Virtualization and software-based networking has opened up a world of possibilities not only in designing and consolidating enterprise infrastructure, but also for personal training.  I like to verify my current knowledge and and trying out new technology all the time. However, it is usually difficult to do this because in order to do networking training you usually need vast amounts of hardware. Thanks to virtualization, I can ramp up as many servers as the virtualization host can handle, set up a bunch of virtual switches and routers, and assign whatever I want to the physical NICs on the virtual host.

One of the things that I enjoy doing the most in my “free time” is building my own test labs and test networks. I have had a great deal of success doing this using various virtualization and software-based networking technologies.
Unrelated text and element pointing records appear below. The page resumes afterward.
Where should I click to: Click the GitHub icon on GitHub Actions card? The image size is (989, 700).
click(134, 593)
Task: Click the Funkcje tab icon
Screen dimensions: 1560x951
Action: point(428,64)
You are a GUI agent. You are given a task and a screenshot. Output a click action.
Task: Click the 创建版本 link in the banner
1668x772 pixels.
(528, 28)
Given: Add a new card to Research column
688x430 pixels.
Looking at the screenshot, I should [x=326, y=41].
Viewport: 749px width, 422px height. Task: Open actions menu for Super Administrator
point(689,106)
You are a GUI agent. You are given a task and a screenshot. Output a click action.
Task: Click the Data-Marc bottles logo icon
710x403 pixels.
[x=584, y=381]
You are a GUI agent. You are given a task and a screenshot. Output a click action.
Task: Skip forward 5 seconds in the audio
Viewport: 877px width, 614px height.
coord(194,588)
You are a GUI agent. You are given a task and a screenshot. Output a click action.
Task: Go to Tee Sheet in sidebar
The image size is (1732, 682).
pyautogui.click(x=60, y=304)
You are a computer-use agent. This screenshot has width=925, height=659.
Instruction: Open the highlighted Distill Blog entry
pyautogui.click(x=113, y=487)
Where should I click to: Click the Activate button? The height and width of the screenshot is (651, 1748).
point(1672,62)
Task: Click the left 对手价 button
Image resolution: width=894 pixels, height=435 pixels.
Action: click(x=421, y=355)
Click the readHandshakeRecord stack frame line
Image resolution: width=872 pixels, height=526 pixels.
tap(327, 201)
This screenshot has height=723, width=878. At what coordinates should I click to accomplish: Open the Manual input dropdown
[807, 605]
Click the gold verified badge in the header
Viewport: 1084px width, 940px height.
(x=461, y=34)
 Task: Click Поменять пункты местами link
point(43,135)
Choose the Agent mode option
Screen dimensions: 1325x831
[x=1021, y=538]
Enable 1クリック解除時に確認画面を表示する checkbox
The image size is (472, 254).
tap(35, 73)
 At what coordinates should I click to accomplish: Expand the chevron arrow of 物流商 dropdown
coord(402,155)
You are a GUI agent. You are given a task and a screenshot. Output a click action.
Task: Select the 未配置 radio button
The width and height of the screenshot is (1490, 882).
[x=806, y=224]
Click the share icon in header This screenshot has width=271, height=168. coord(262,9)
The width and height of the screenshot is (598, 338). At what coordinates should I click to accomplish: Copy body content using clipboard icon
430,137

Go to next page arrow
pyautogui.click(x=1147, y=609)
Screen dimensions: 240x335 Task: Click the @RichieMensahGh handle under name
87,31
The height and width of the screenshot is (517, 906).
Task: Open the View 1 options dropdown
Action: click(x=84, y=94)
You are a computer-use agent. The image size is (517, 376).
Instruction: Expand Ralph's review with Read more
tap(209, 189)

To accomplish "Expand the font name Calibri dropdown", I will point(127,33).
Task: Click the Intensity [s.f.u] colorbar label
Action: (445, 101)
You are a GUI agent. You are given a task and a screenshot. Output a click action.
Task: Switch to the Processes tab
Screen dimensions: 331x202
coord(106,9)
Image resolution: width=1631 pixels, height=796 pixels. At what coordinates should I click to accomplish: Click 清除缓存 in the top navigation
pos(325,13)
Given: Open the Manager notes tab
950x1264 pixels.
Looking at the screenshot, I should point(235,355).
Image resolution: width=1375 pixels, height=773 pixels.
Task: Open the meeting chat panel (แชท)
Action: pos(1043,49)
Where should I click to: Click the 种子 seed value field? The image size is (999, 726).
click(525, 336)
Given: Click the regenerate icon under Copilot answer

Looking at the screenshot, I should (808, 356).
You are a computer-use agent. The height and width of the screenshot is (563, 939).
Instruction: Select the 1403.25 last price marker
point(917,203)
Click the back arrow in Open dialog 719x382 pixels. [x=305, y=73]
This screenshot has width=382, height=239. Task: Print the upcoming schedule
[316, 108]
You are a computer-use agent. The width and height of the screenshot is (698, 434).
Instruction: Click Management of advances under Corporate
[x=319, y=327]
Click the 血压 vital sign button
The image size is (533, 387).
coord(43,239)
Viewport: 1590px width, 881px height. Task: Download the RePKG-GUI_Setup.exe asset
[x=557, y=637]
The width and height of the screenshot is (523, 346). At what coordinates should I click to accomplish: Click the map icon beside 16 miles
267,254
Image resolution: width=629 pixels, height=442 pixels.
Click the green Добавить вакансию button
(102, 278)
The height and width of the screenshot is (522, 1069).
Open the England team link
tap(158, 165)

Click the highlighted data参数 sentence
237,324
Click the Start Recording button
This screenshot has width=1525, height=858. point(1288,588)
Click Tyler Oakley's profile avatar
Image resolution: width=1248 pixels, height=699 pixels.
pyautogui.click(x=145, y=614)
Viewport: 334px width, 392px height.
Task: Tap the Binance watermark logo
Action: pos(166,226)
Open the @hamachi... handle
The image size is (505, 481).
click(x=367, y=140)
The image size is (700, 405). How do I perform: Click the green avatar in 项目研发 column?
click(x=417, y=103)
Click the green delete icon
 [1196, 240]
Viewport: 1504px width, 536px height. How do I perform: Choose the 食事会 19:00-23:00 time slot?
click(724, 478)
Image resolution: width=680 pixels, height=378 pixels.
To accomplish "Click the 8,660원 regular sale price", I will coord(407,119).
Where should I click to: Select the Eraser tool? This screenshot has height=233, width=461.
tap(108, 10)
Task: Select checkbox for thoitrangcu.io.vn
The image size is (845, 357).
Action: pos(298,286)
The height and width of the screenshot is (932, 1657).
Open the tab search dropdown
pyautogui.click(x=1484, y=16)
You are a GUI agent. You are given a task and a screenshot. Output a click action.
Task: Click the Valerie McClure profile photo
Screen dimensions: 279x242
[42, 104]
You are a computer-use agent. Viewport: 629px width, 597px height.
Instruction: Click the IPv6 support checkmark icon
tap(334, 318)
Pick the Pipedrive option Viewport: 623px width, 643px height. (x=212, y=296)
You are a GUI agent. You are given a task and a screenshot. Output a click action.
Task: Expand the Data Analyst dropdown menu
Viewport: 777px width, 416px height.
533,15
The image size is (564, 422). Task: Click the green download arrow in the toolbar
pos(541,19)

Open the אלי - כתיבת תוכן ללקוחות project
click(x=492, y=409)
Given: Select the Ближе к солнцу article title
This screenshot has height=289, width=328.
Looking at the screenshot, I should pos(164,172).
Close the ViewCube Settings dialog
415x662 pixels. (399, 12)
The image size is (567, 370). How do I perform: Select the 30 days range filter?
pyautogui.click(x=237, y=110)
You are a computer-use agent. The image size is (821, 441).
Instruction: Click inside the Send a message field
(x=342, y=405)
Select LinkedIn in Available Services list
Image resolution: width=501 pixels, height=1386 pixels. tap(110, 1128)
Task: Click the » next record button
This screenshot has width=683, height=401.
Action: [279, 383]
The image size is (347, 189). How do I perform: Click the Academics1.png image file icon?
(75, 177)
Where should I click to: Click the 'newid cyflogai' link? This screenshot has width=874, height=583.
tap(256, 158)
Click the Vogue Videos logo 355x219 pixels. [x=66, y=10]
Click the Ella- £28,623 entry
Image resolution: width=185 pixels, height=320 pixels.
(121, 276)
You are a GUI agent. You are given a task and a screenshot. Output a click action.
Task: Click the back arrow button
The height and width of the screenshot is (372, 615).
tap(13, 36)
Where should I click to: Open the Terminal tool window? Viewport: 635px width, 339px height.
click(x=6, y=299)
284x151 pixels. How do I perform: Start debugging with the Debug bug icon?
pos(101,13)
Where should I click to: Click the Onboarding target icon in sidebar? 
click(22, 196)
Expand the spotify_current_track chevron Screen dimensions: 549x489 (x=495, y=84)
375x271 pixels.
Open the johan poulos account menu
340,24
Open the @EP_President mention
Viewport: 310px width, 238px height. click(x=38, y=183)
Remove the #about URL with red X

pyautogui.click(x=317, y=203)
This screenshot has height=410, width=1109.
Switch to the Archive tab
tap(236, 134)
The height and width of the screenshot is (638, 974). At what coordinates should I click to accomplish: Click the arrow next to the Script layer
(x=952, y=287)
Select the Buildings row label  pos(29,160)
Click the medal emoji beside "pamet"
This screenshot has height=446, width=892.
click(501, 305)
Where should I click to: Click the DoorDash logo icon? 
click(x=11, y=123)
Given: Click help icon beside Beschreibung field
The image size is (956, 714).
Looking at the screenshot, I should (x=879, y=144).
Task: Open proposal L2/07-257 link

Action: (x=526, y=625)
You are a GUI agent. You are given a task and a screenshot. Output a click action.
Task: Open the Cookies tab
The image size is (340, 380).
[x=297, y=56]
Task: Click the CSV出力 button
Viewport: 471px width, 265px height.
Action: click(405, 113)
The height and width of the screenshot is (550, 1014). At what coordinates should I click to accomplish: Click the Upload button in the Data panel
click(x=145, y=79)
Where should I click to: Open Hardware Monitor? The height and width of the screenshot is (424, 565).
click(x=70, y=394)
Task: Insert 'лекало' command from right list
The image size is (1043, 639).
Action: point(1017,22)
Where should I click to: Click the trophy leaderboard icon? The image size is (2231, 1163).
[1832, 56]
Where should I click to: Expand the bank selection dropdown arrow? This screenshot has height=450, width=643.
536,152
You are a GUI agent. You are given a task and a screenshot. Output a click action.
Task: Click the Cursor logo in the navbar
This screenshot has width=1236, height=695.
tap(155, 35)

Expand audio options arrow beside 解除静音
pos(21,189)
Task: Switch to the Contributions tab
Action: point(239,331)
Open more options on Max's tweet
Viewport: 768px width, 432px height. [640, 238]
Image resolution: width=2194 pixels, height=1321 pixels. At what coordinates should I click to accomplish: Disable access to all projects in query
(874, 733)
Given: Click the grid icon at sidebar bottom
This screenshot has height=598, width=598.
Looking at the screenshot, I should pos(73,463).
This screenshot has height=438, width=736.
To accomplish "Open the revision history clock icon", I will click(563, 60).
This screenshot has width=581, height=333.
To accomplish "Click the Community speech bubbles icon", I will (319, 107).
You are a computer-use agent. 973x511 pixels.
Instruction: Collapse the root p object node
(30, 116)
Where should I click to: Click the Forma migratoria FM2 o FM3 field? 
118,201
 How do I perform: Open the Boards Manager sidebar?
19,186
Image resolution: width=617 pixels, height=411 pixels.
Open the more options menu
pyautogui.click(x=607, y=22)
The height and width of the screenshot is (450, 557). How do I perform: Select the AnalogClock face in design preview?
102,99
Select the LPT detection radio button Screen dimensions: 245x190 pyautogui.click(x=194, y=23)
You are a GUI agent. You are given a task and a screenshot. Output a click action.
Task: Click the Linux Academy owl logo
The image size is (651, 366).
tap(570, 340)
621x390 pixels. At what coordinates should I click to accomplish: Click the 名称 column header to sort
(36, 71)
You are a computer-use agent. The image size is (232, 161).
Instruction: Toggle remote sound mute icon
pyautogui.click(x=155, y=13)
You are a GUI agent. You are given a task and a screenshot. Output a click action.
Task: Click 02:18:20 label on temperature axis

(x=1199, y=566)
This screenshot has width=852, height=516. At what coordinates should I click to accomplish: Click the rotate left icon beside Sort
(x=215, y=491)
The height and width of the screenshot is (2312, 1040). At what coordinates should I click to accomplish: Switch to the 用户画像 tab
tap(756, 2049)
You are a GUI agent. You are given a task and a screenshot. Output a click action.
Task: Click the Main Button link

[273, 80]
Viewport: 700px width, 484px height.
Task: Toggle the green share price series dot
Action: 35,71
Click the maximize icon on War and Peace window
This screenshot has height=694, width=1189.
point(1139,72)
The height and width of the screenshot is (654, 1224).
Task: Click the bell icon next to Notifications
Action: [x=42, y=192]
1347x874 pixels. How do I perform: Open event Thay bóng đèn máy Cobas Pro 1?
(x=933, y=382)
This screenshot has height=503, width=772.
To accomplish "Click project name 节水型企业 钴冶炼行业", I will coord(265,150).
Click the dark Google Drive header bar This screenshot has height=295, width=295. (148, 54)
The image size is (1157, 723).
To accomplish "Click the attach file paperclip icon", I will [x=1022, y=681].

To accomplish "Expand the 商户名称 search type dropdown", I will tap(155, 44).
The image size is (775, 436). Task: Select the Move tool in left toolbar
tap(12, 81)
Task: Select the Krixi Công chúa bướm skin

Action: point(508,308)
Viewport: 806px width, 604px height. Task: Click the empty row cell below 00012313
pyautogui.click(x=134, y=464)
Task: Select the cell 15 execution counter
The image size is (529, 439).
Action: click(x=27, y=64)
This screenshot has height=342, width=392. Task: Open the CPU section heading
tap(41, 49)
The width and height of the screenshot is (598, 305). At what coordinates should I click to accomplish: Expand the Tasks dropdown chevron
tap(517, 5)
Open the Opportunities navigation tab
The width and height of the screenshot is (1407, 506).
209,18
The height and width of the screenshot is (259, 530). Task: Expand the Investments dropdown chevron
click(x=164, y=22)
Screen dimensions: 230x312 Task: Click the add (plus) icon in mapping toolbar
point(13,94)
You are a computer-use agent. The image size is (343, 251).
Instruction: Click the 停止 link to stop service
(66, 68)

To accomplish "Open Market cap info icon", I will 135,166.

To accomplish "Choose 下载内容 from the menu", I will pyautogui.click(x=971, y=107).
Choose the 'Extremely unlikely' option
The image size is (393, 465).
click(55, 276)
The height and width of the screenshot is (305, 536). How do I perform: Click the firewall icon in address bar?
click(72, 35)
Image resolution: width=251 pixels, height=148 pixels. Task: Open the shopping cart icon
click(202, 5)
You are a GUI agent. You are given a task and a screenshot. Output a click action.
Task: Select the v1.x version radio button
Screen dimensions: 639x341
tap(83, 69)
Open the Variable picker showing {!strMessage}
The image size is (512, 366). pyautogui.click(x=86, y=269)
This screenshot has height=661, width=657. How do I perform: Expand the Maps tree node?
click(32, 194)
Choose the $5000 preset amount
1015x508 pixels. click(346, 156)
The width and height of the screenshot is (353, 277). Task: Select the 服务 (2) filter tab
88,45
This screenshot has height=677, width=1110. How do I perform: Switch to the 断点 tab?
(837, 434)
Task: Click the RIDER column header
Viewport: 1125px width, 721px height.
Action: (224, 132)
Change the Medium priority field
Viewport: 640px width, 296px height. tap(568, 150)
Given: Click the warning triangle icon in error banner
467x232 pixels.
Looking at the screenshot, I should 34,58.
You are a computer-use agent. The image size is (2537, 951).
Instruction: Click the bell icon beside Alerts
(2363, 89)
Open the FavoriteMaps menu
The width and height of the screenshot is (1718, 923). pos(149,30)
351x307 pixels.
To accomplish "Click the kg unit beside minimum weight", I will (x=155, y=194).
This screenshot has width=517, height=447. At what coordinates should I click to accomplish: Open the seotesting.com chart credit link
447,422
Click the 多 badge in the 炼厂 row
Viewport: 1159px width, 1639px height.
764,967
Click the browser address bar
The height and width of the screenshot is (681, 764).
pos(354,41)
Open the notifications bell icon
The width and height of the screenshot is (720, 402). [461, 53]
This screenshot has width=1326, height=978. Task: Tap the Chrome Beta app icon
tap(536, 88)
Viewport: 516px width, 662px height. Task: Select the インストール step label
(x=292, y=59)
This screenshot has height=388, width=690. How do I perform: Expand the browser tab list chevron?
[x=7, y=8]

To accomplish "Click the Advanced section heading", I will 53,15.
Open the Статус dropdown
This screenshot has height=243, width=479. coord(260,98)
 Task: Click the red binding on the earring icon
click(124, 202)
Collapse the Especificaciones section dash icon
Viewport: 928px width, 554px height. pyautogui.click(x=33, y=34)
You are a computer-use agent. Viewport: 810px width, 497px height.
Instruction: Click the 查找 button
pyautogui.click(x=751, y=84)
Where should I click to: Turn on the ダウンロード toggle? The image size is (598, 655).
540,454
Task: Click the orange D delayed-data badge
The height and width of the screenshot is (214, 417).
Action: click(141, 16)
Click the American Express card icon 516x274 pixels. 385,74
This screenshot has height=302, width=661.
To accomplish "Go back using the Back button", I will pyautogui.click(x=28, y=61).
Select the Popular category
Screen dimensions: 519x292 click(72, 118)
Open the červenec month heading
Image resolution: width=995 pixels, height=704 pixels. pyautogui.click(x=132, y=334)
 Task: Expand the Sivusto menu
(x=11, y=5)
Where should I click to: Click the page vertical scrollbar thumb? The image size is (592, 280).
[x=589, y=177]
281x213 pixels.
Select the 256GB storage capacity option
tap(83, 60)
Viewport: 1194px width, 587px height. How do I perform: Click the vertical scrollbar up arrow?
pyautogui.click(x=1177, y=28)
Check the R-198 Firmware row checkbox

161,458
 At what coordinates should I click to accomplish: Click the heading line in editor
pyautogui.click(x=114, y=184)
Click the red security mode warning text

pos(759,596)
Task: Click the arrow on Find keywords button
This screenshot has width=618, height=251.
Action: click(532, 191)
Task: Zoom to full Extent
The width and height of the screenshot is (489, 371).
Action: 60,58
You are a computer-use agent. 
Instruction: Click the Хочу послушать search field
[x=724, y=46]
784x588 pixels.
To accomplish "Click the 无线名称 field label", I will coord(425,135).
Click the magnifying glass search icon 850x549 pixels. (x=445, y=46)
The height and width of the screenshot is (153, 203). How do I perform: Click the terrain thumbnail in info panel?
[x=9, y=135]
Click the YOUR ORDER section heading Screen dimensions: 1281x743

At the moment, I have one VMware ESXi 5.1 host with two virtual routers running Vyatta Network OS 6.4. So far the installation is rock solid and I haven’t had any issues aside from the NATting, which I will address in a minute…

The screenshot below is a visual representation of my current network environment at home.
Vyatta design
From this diagram, you should be able to tell that all I did was connect my ESXi host to the simple switch. This was OK for a time, but my needs have expanded from this simple setup. The problem lies with the SOHO home WiFi router. Most of the SOHO routers will only NAT for a single subnet and nothing else. Because I have a 2nd router with multiple subnets, only the subnet is able to reach the internet. The good news is that all of my private subnets can ‘talk’ to each other thanks to static routes on the Vyatta routers, but only the one subnet is actually able to reach the internet. I need to make a change. Below is a Visio of my long term implementation plan.
Vyatta design - long term plan
In this updated design, even though I didn’t need to I chose to stick with using two Vyatta routers, I did so anyways (more of a challenge in my opinion). There are several differences with this design compared to the last one:

  • The SOHO home WiFi router will be removed entirely. NAT will be handled on Router-Core-V1. DHCP and DNS will operate on my Domain Controller, which is also a virtual machine.
  • Eth0 on Router-Core-V1 is hard-linked to ESXi NIC #1, which is then directly connected to the ISP modem. Thanks to NAT on the Vyatta router, I can create as many private networks as I want without worrying about the traffic reaching the internet if I have the need.

Now, it is important to note here that it is possible to build the exact same type of virtual playground with Hyper-V, Citrix XenServer, Xen, and other virtualization hypervisors. Why did I choose VMware for this exercise? Because of a special project that I am not yet privy to discussing publicly!

So this is pretty much it. I didn’t really elaborate on the design, but you can make out the detailed configs from the diagrams above. There are many different ways to mimic an enterprise network using virtualization tech.